Publié le 6 février 2026. Les prix des produits de première nécessité augmentent en Norvège, suscitant l’inquiétude des consommateurs et pointant du doigt les stratégies de prix des supermarchés.
- Les aliments et les boissons non alcoolisées ont augmenté de 5,2 % au cours de l’année écoulée, un rythme plus rapide que celui des autres biens et services.
- Egil Finnerud, un client attentif aux prix, accuse les chaînes de supermarchés d’utiliser leurs marques les moins chères comme appât avant d’augmenter discrètement les prix.
- Kiwi justifie ces hausses par l’augmentation générale des coûts tout au long de la chaîne d’approvisionnement.
Les prix des produits alimentaires en Norvège sont en hausse, et un consommateur averti tire la sonnette d’alarme. Egil Finnerud (75 ans), fort d’une formation en géologie et en économie, suit de près l’évolution des prix des courses depuis 2014. Il estime que les supermarchés recourent à des pratiques commerciales douteuses pour maximiser leurs profits.
« Cela m’énerve de constater que les prix sont anormalement élevés en ce moment. Je suis les prix de très près », a-t-il déclaré au journal Nettavisen.
Les statistiques confirment ses observations. Les aliments et les boissons non alcoolisées ont augmenté de 5,2 % au cours de l’année écoulée, une hausse nettement supérieure à celle des autres biens et services. Finnerud pense que les chaînes de supermarchés utilisent leurs propres marques, telles que First Price et Eldorado de Norgesgruppen, la série R de Rema ou Xtra de Coop, comme un moyen de tromper les consommateurs.
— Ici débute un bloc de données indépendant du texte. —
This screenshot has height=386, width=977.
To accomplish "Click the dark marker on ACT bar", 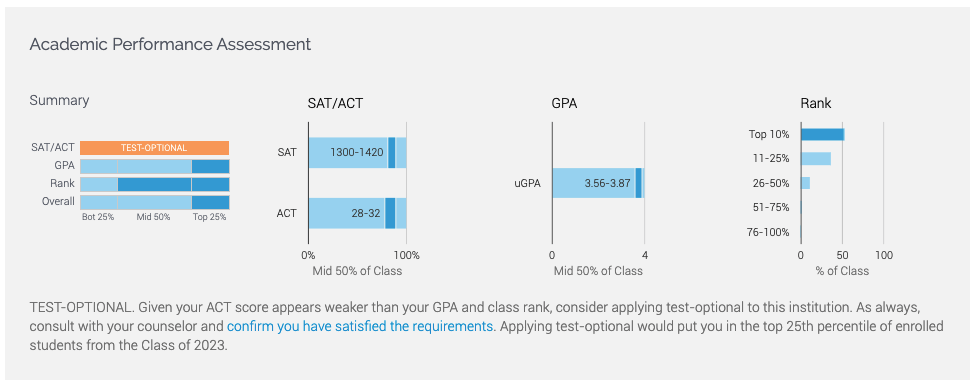I will click(390, 213).
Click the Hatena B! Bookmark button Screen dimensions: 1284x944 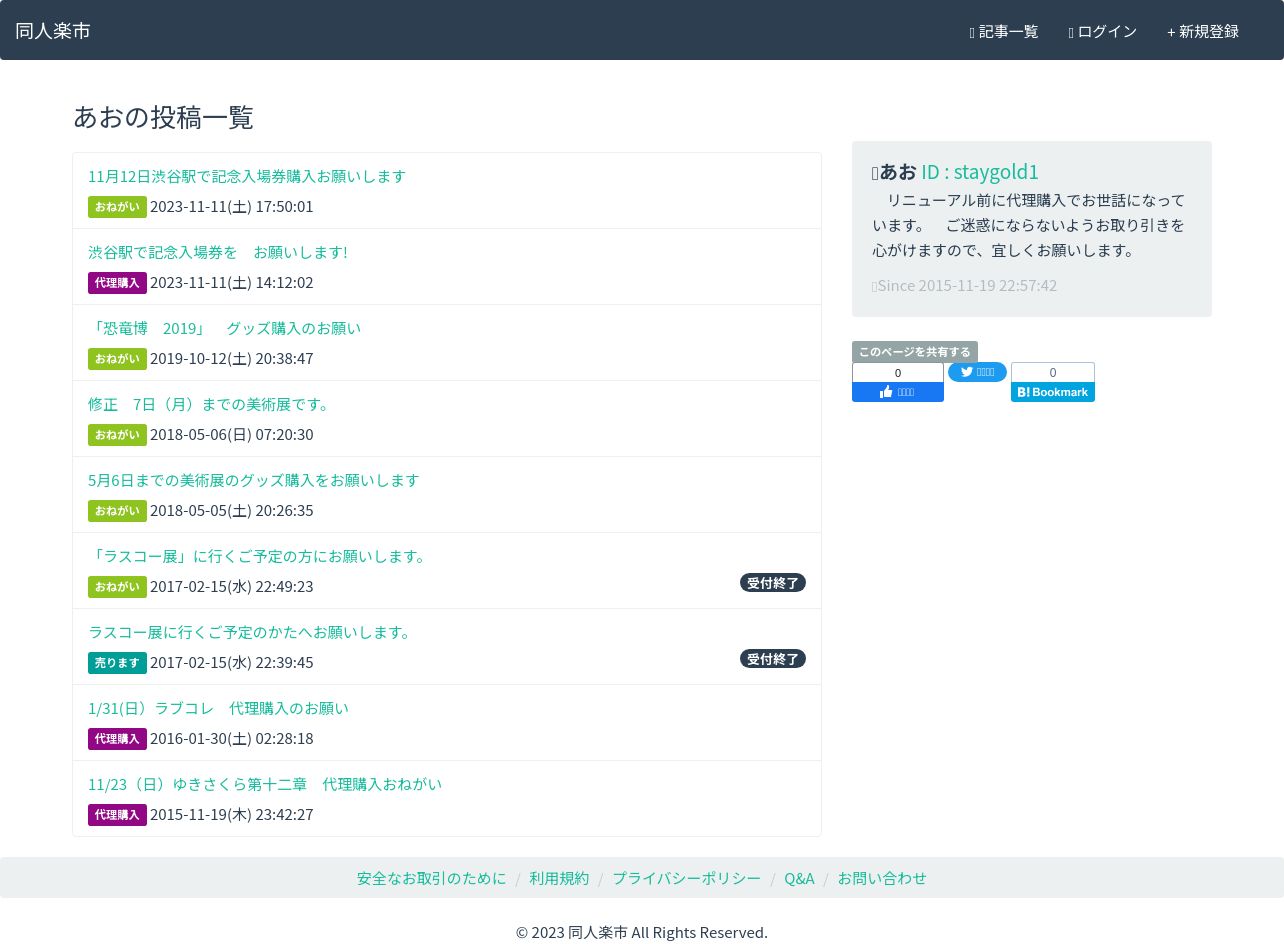coord(1052,392)
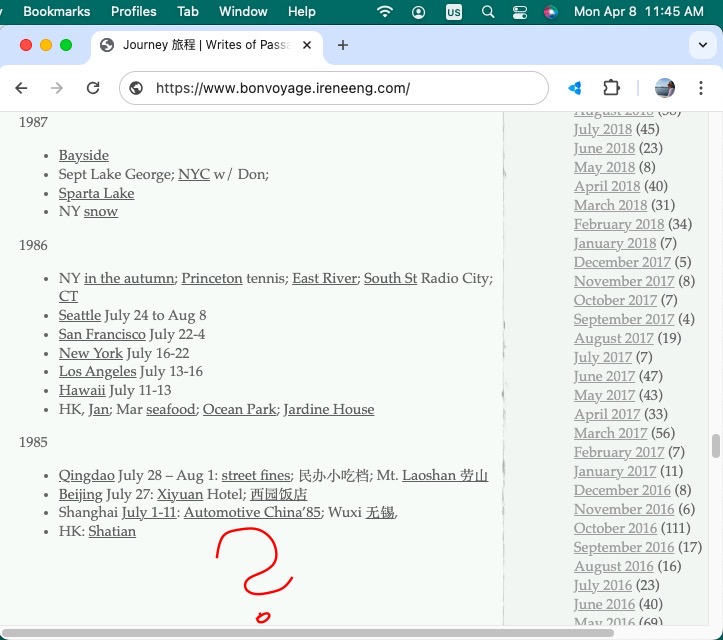Open the Bookmarks menu
The image size is (723, 640).
tap(57, 12)
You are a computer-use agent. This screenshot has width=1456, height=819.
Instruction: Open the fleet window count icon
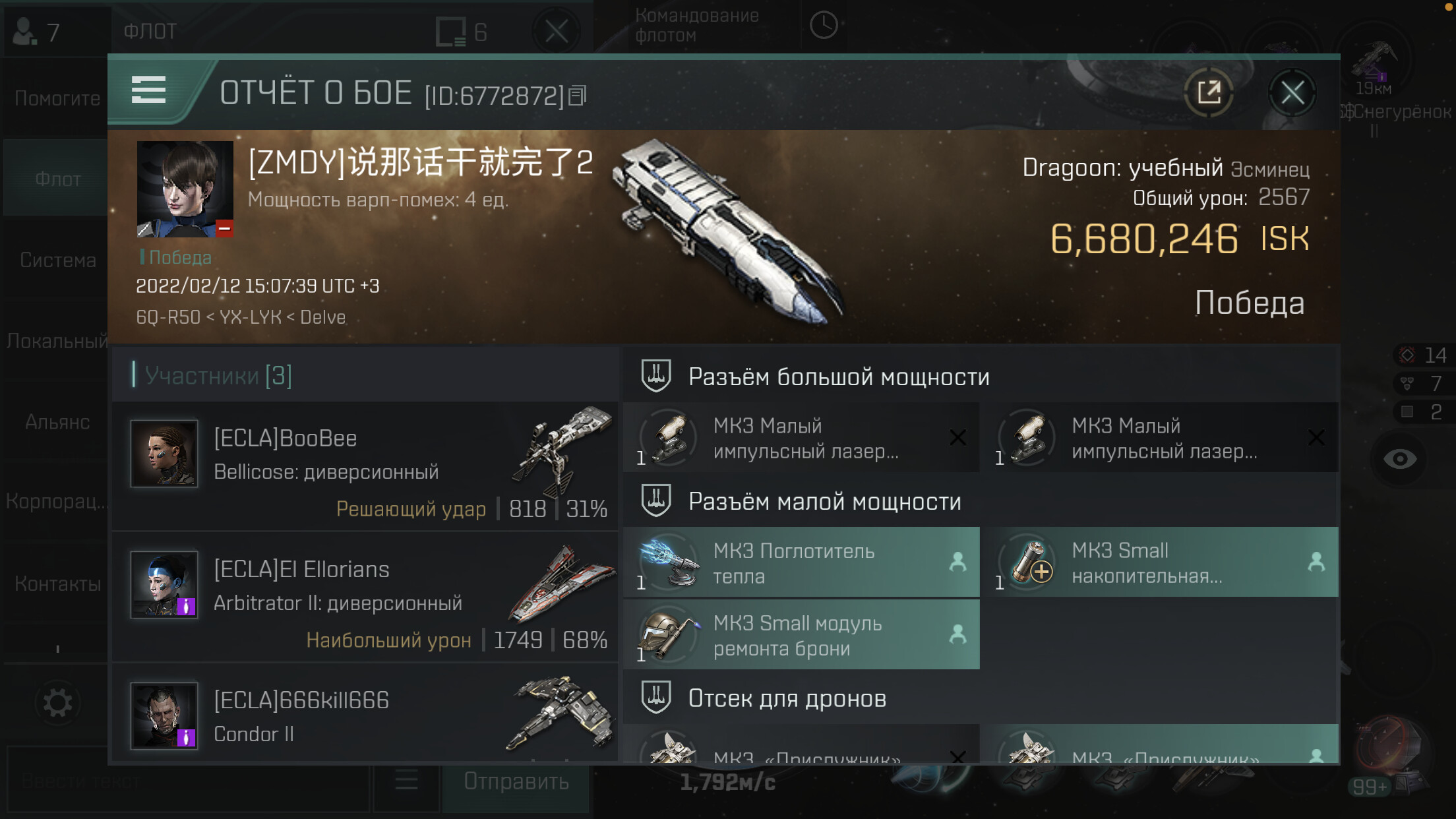tap(461, 32)
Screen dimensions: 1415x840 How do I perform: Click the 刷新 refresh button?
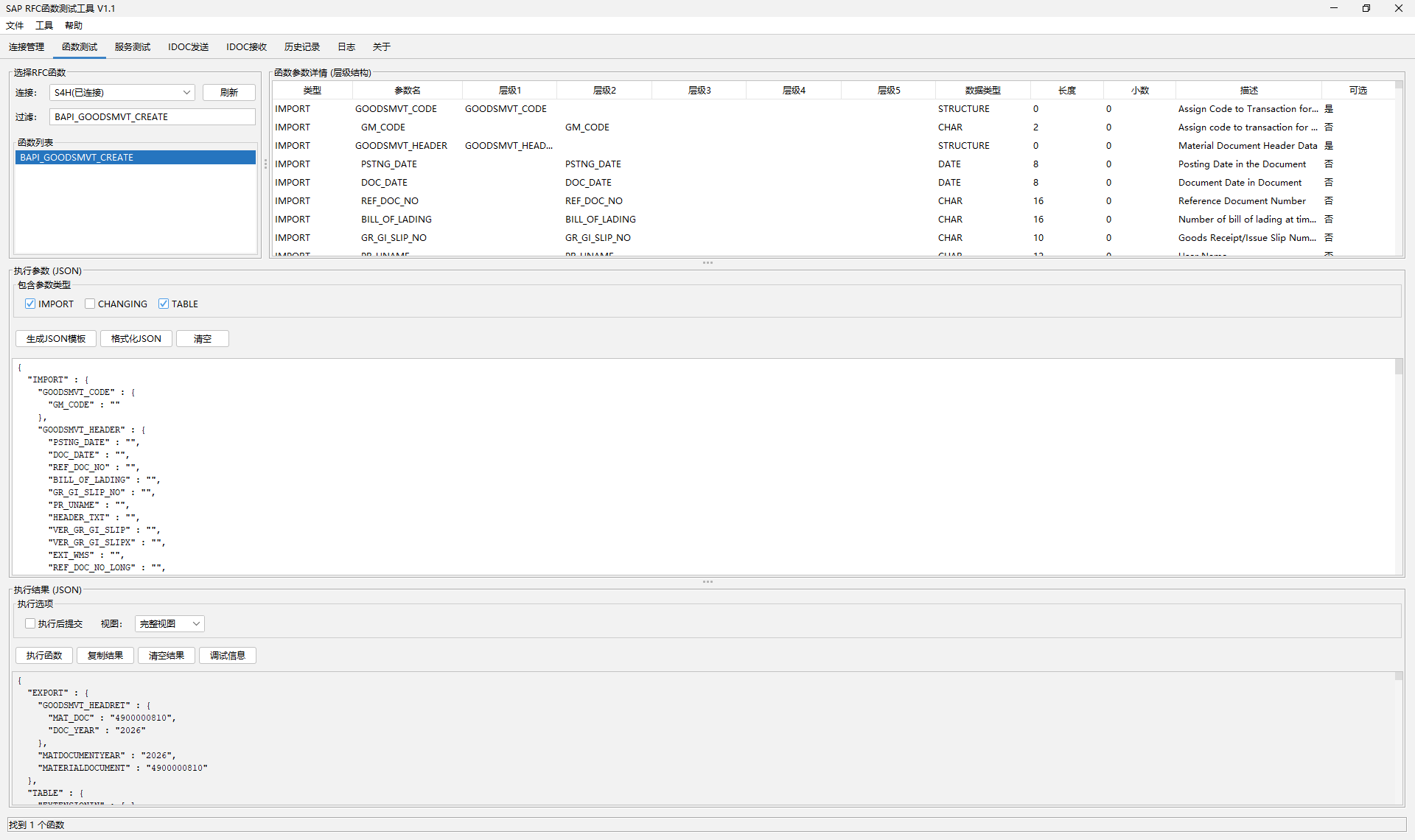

« Les chaînes d’épicerie utilisent les marques bon marché comme appâts, avant de faire grimper les prix en silence »,
Egil Finnerud, client d’une épicerie
Il a remarqué que les chaînes utilisent ces marques pour évincer leurs concurrents, avant d’augmenter leurs propres prix de 20, 30, voire 40 %. Il souligne également que ces marques imitent souvent l’emballage et le design des marques nationales, comme le relève un article précédent de Nettavisen.
Les augmentations de prix sont particulièrement frappantes sur les produits First Price. Le ketchup First Price, qui coûtait autrefois 10 couronnes norvégiennes (NOK), a vu son prix augmenter de 20 %. En avril 2020, le kilo de ketchup First Price était vendu 7,90 NOK chez Kiwi, selon une publication sur Facebook et les observations de Gjerrigknark. En janvier 2026, le même produit coûtait 19,90 NOK, soit une augmentation de 150 % en moins de six ans.
Le prix des boulettes de poisson First Price a également doublé entre 2021 (15,90 NOK) et aujourd’hui (32,90 NOK). Le prix du salami First Price a augmenté de 22 %, tandis que celui des saucisses et des galettes grillées a augmenté de 14 %.
Kiwi explique ces hausses par l’augmentation des coûts tout au long de la chaîne d’approvisionnement, notamment les matières premières, le transport, l’emballage et l’électricité, ainsi que la faiblesse de la couronne norvégienne.
« Tout est devenu plus cher, des matières premières au transport, en passant par l’emballage et l’électricité, et la faiblesse de la couronne norvégienne joue également un rôle »,
Nora Helgesen, responsable de la communication chez Kiwi
Nora Helgesen précise que les petites augmentations de coûts peuvent avoir un impact important sur le prix des produits First Price, qui sont déjà proposés à des prix très bas. Elle souligne que First Price reste l’option la moins chère du marché en 2023 et en 2024, malgré ces augmentations.
Kiwi ajoute que les augmentations de prix ne concernent pas uniquement les produits First Price, mais touchent l’ensemble de la chaîne d’approvisionnement. Nettavisen avait déjà rapporté une forte augmentation des prix des produits First Price.
Les jus d’orange et de pomme First Price ont connu une augmentation de prix de 50 % entre mars et juin 2024, avant de connaître une nouvelle hausse de 3 à 4 %.